Quel giorno ero stanchissima, avevo avuto una giornata faticosa, poche ore di sonno alle spalle, chissà credo sia per quello, per quella strana stanchezza che porta a allentare le difese, credo sia per tutte queste ragioni e altre che non so che quando Irene ha iniziato il suo suono disarticolato, guardandomi, le lacrime sono affiorate ai miei occhi: “Vorrei poter capire quello che mi sta dicendo ma non ci riesco” dicevo, mentre gli occhi diventavano lucidi. Una lacrima stava per scendere, ho mosso la mano per impedirle di scorrermi sulla guancia, ricordo lo sguardo di Irene, lentissimo, che seguiva la mia mano, arrivava sino agli occhi. E ricordo la dolcezza che ha riempito quei due grandi occhi, erano alla stessa altezza dei miei, e con la forza e la saggezza di chi vede la vita scorrere davanti a sé, con quella forza e dignità mi ha avvolto con un abbraccio guardandomi intensamente.

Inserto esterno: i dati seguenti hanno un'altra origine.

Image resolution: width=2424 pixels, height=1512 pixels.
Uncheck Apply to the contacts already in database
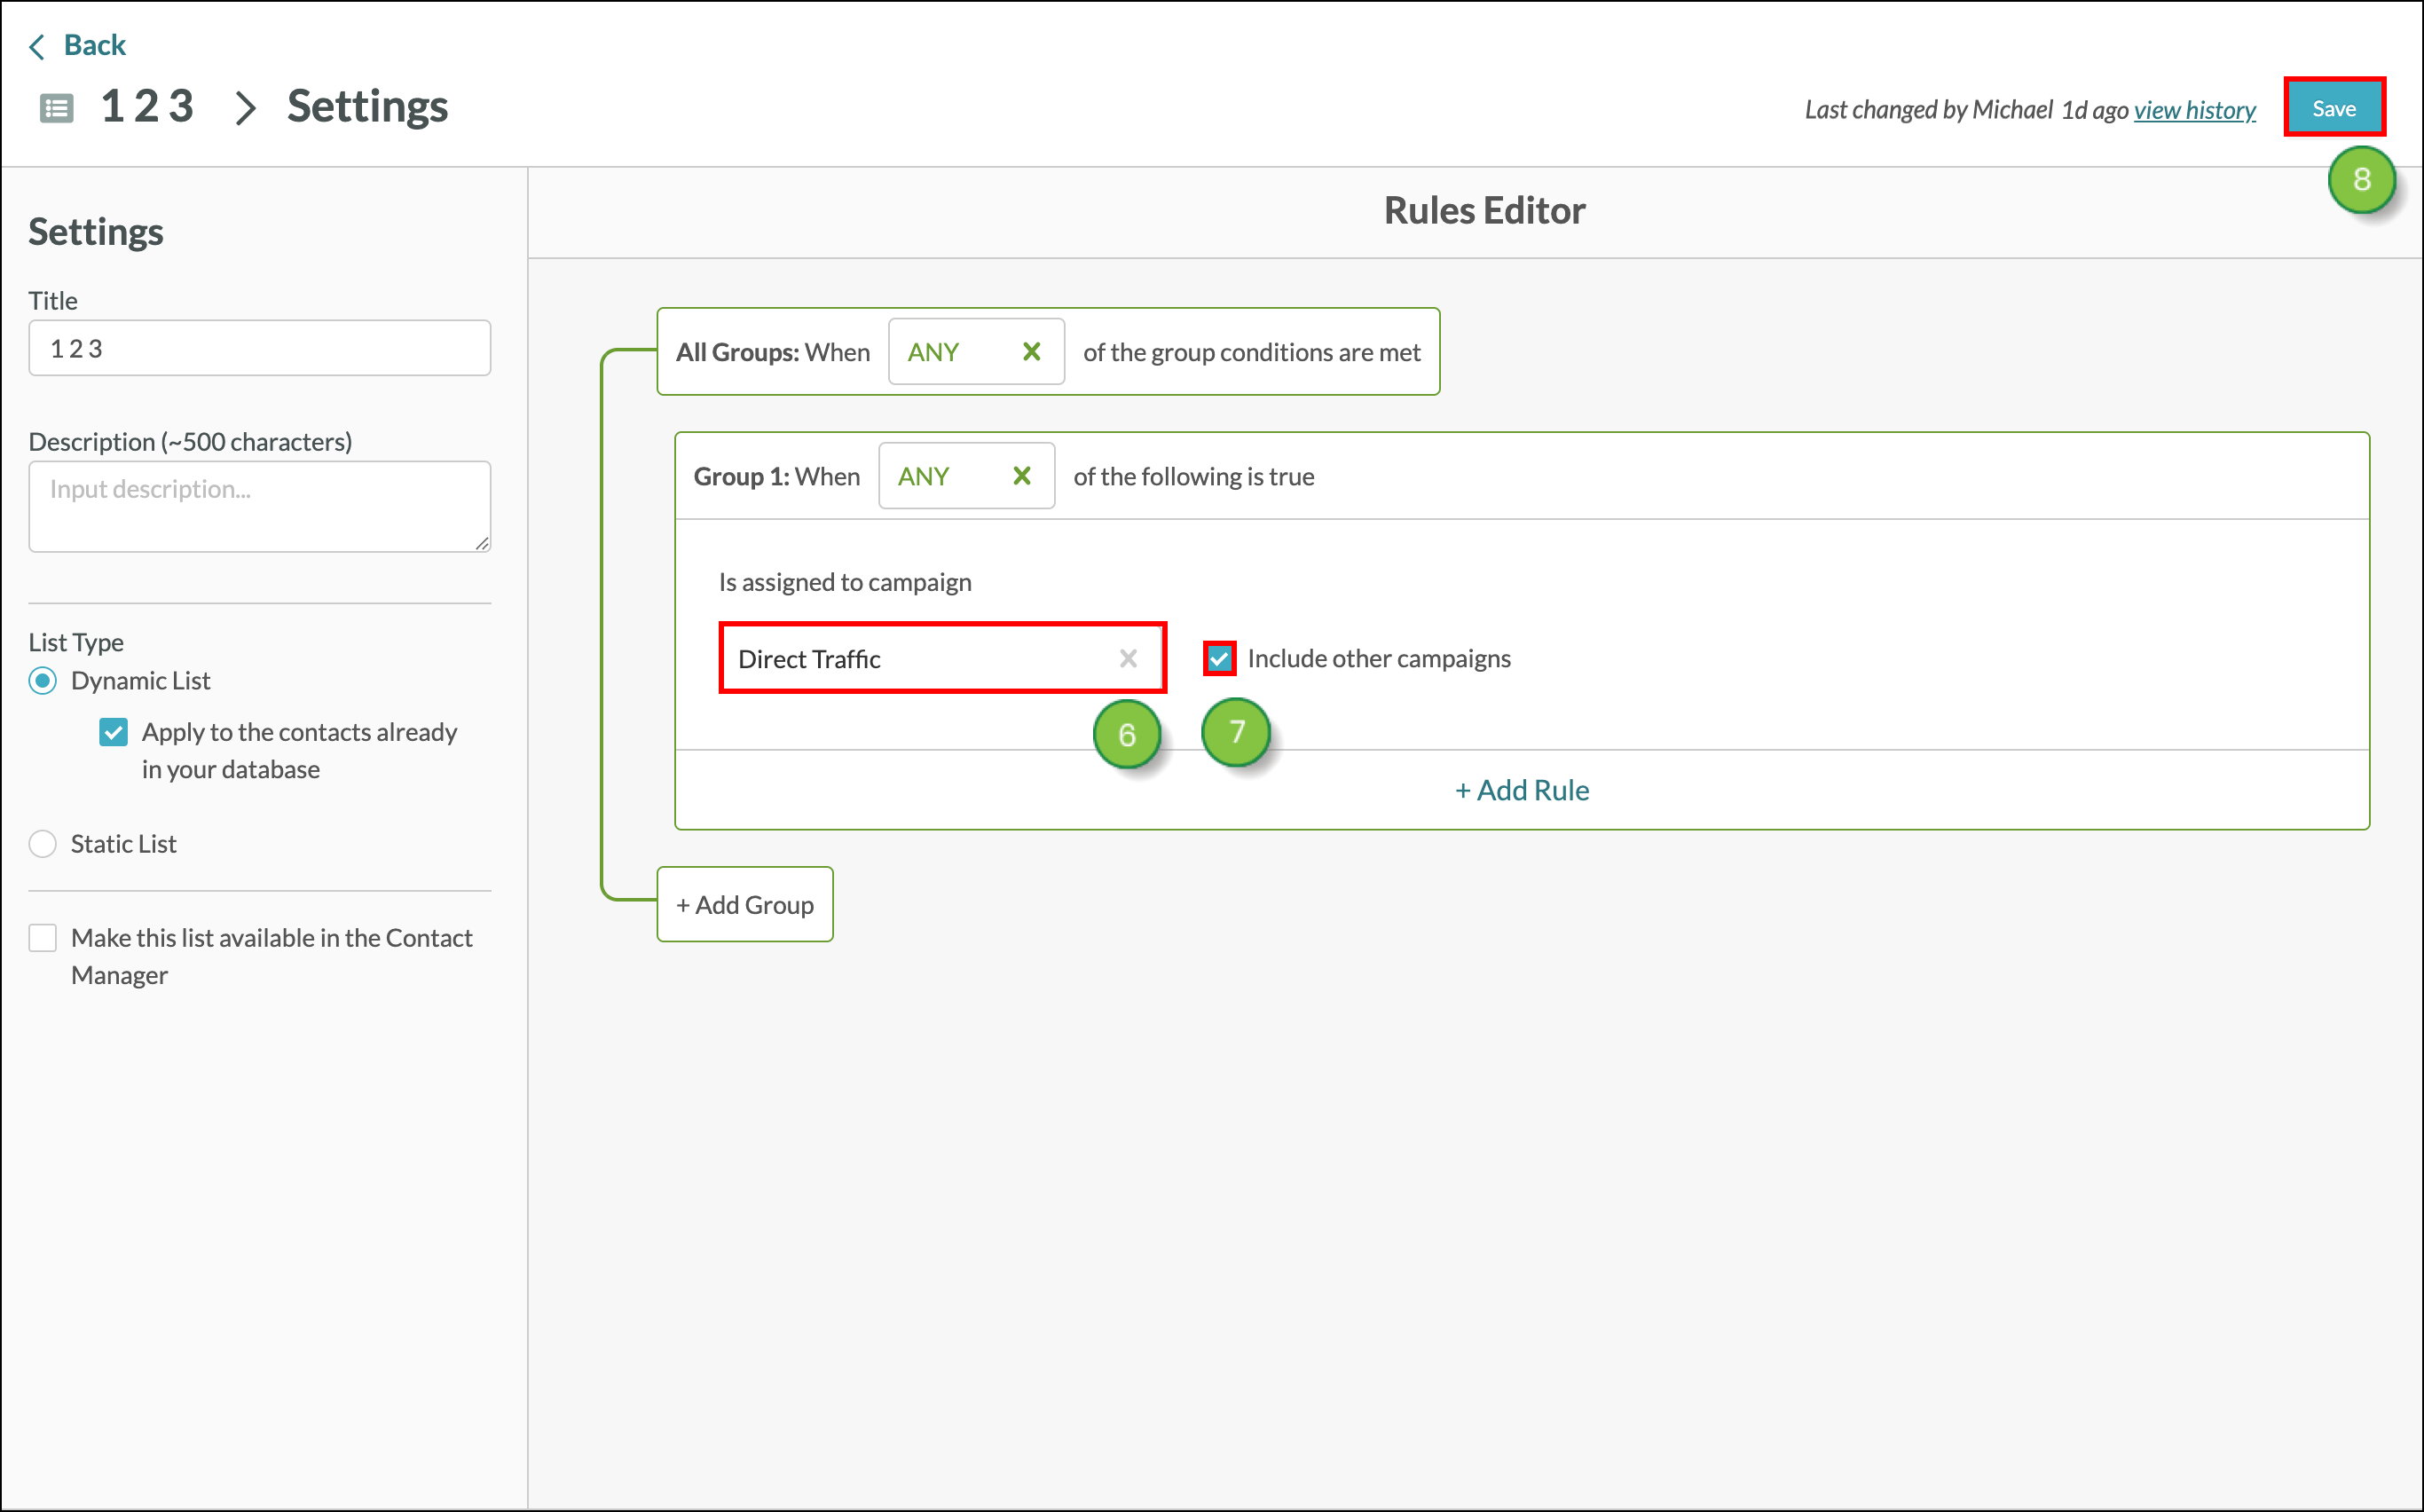coord(114,732)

Il suo sguardo è diventato dolcissimo, la sua mano teneva la mia e io mi sentivo così piccola, impotente, inadeguata di fronte a quella sofferenza. Forse il mio piccolo dolore si è fuso con il suo, sarà stata quella lacrima, sarà stato l’abbandono con cui ho pronunciato quella frase, sarà stato lo sconforto che anziché ricacciare indietro insieme a parole vuote sono riuscita a far affiorare alla superficie, o sarà stato semplicemente l’incontro di due sguardi, finalmente senza difese e barriere … Grazie a tutto questo abbiamo potuto vivere un momento di vicinanza vera, intensa.
Ero seduta accanto a lei, con la mano nella sua, e non sentivo più il bisogno di parlare. Ci guardavamo, senza distogliere un momento lo sguardo, comunicando così. In perfetto silenzio. I suoi occhi mi sono sembrati grandi, dolci, verdi come le praterie e grigi-azzurri-cobalto come le sensazioni indistinte a cui non riuscivo a dare un nome.
Solo, una, chiarissima. Una profonda gratitudine per quello che ho ricevuto.